Volvía a verla con los brazos levantados, con el pecho desnudo, agitando en el aire
sus codos delicados y sus manos pálidas. Él se sacudía con sus recuerdos, el olor
que ella exhalaba de su piel suave, aquella habitación de espantosa voluptuosidad,
donde había sorbido una embriaguez loca. ¿Acaso iba a renunciar a toda aquella pasión
ofrecida de la que tenía un sabor que le quemaba los labios? No, iría arrastrándose
de rodillas si sus piernas se negaban a llevarlo.
Pero aquella era una batalla perdida
ya, en la cual su amor vencido acababa de agonizar. Ya no sentía más que la necesidad
irresistible de dormir, dormir siempre. La imagen de Teresa palidecía. Entre los
dos se interponía un gran muro negro. Ahora él no la habría tocado ni con un solo
dedo sin morir. Su deseo expirante tenía un olor de cadáver. Aquello se hacía imposible,
el techo se habría derrumbado sobre sus cabezas si él hubiera entrado en la habitación
y hubiera estrechado a aquella mujer entre sus brazos.
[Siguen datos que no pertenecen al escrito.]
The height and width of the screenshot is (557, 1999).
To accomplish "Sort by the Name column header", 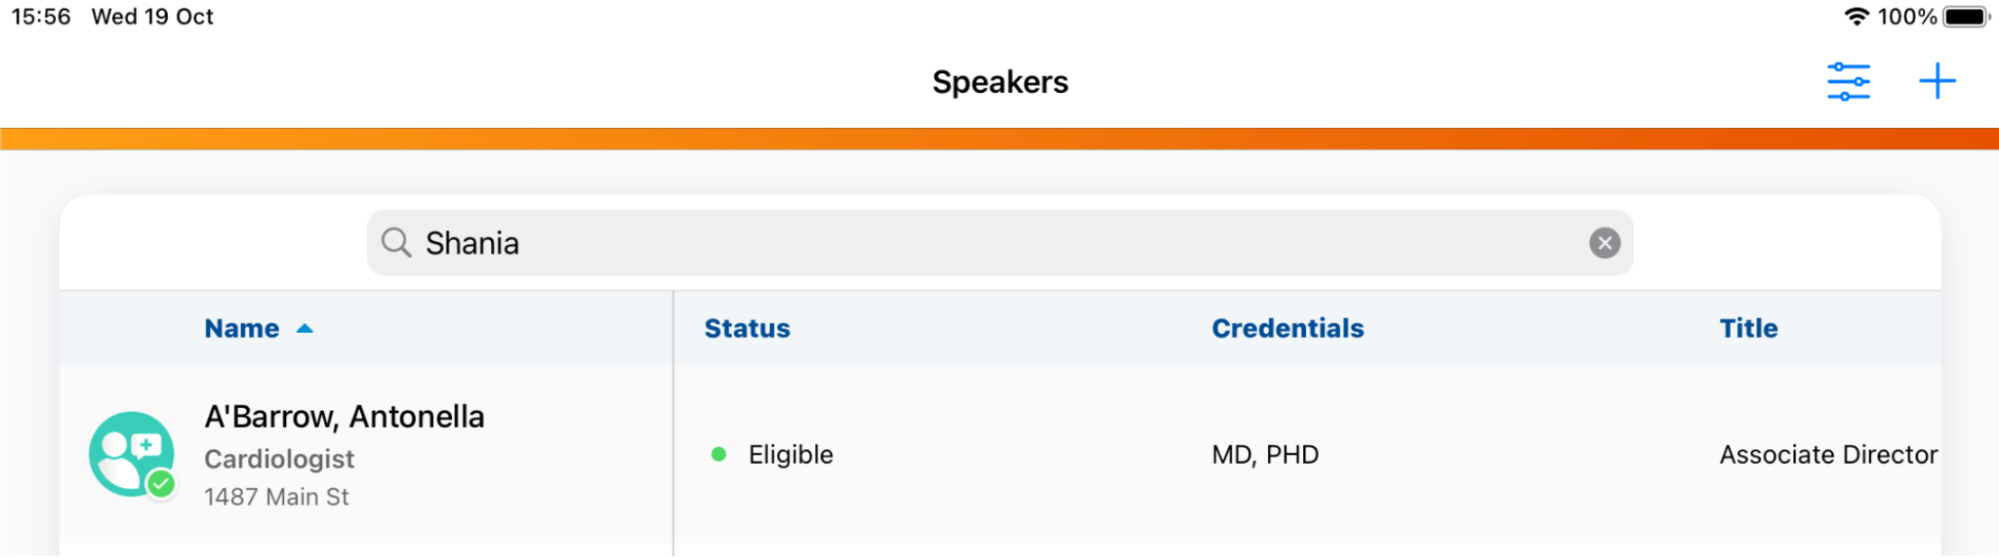I will point(242,328).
¡Dormir, dormir siempre! ¡Qué hermoso
debía de ser eso, cuando no se tenía ya nada dentro por lo que valiera la pena estar
despierto! Él ya no iría al día siguiente a correos, era inútil; ya no tocaría más
la flauta, no se pondría más a la ventana. Entonces ¿por qué no dormir todo el tiempo?
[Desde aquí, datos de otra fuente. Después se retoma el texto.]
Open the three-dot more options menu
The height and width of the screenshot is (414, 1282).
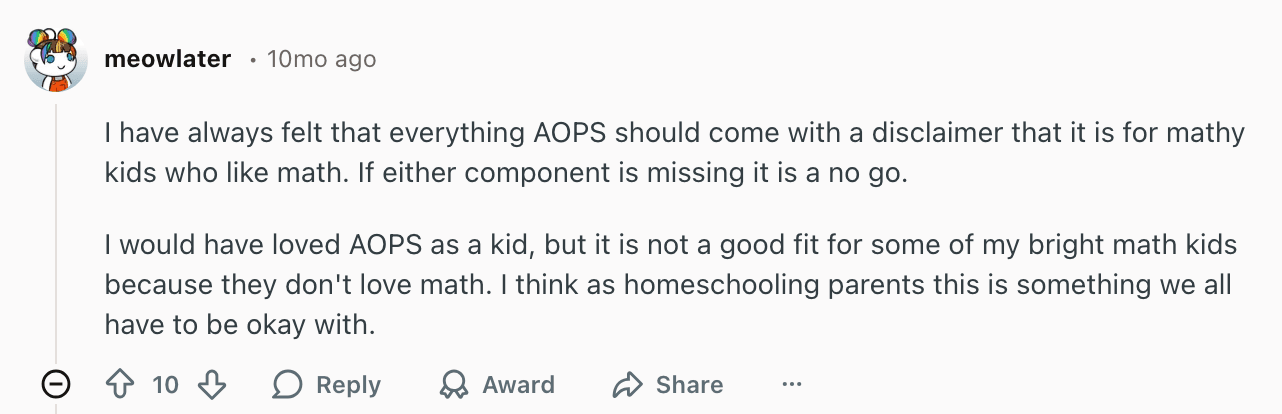tap(792, 385)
Su existencia había acabado, podía acostarse. Y él miraba de nuevo el río, tratando
de ver si el pequeño Colombel estaba todavía allí. Colombel era un chico muy inteligente;
sabía muy bien lo que hacía cuando había querido llevarlo consigo.
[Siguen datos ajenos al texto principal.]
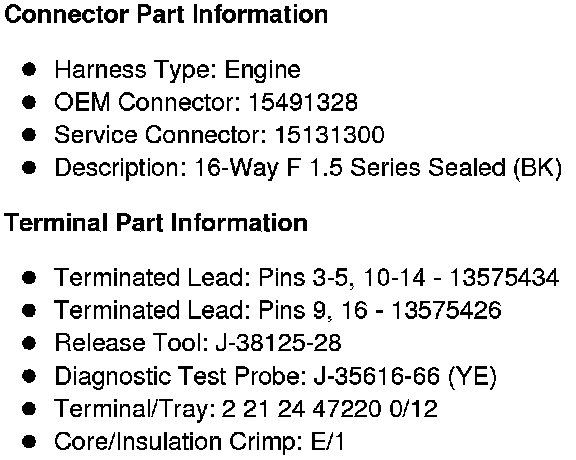Click the bullet beside Diagnostic Test Probe
The width and height of the screenshot is (576, 460).
[29, 376]
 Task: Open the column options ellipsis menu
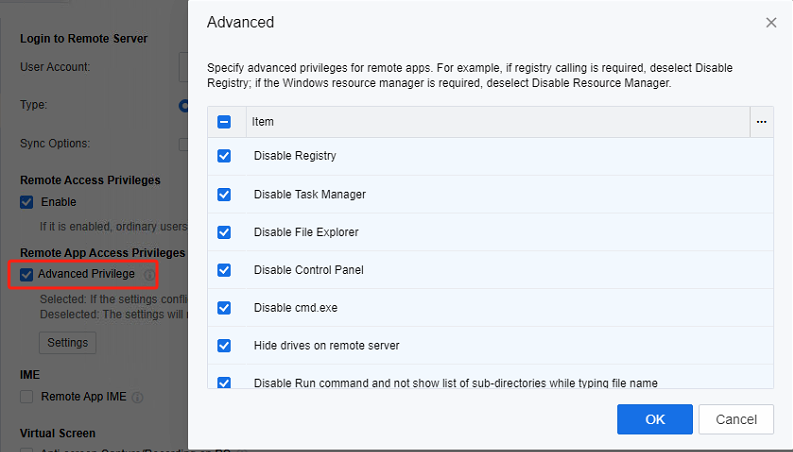coord(761,122)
La balsa se ofrecía, agujereada por
las risas rápidas de los remolinos. El Chanteclair tomaba una dulzura musical mientras
la campiña tenía una paz soberana en la amplitud de su sombra. Julián balbuceó tres
veces el nombre de Teresa. Luego se dejó caer, encogido, como un paquete, con un
gran salpicar de espumas. Y el Chanteclair reanudó su canción en las hierbas.
Cuando se encontraron los dos cuerpos,
se pensó en una riña, se inventó una historia; Julián debía haber acechado al pequeño
Colombel para vengarse de sus burlas, y él se habría arrojado al río después de
haberlo matado de una pedrada en la sien.
Tres meses después, la señorita Teresa
de Marsanne se casaba con el joven conde de Véteuil. Iba con un vestido blanco,
tenía un hermoso rostro sereno, una altiva pureza.